Tuesday, April 29, 2008
It's always tough when someone asks you to describe Web 2.0. I tend to rattle off sentences containing words like 'engagement', 'two-way web', 'social internet', 'user-generated content' and 'consumer empowerment'. But God only knows what words I would blurt out if I was asked in front of a camera.

Well, that's what happened to a handful of people at the latest Web 2.0 Expo in San Fran — click here to see what they said. It's useful to see what people on the cutting edge of Web 2.0 are saying, especially when people are already talking Web 3.0.
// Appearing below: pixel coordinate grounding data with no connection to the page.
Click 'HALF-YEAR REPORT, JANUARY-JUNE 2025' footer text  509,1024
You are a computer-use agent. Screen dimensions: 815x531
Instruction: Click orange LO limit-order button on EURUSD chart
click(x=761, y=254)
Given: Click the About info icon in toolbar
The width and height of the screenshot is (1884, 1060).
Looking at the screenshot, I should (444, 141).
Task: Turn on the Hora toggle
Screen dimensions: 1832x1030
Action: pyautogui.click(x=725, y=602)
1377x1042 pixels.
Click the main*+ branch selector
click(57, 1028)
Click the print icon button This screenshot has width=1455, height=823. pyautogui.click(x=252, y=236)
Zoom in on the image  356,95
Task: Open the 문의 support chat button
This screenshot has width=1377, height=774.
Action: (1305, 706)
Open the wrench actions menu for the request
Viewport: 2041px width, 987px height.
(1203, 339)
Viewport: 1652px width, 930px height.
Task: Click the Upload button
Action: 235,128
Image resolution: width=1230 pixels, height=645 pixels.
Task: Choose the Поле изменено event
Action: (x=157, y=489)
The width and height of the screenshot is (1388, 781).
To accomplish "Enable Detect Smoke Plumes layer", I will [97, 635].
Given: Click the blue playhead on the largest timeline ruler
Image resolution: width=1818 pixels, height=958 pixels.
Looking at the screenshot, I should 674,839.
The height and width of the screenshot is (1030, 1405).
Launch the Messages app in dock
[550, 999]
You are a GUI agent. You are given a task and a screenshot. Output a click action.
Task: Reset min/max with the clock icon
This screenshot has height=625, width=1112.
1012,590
Mike Butcher of tech blog, TechCrunch, breaks things down to the basics in his definition, saying the internet has gone through three stages ( the "Three Ps"):

1. Pages (”dumb” pages with no intelligence or data)
2. People (social networks producing richer data and, eventually, platforms for applications)
3. Power (all that data producing powerful intelligence about the things we really want to know, like ‘what’ or ‘who’ am I looking for etc).

It strikes me that the third stage, Power, which Mike says we're only really on the cusp of, is hugely relevant to marketers. In the video, Mike points out that the internet is effectively a grand amalgamation of preferences and recommendations, a powerful imprint of society as a whole — "people are putting their entire lives online".

The basic thrust here is that everything you need to know about people, as marketers, is effectively there before you, online — the radical transparency of the internet means there's no need to second guess consumer behaviour.

For marketers, then, the third stage — Power — is to learn how to unravel that information, ideally in real-time, and use it to their advantage.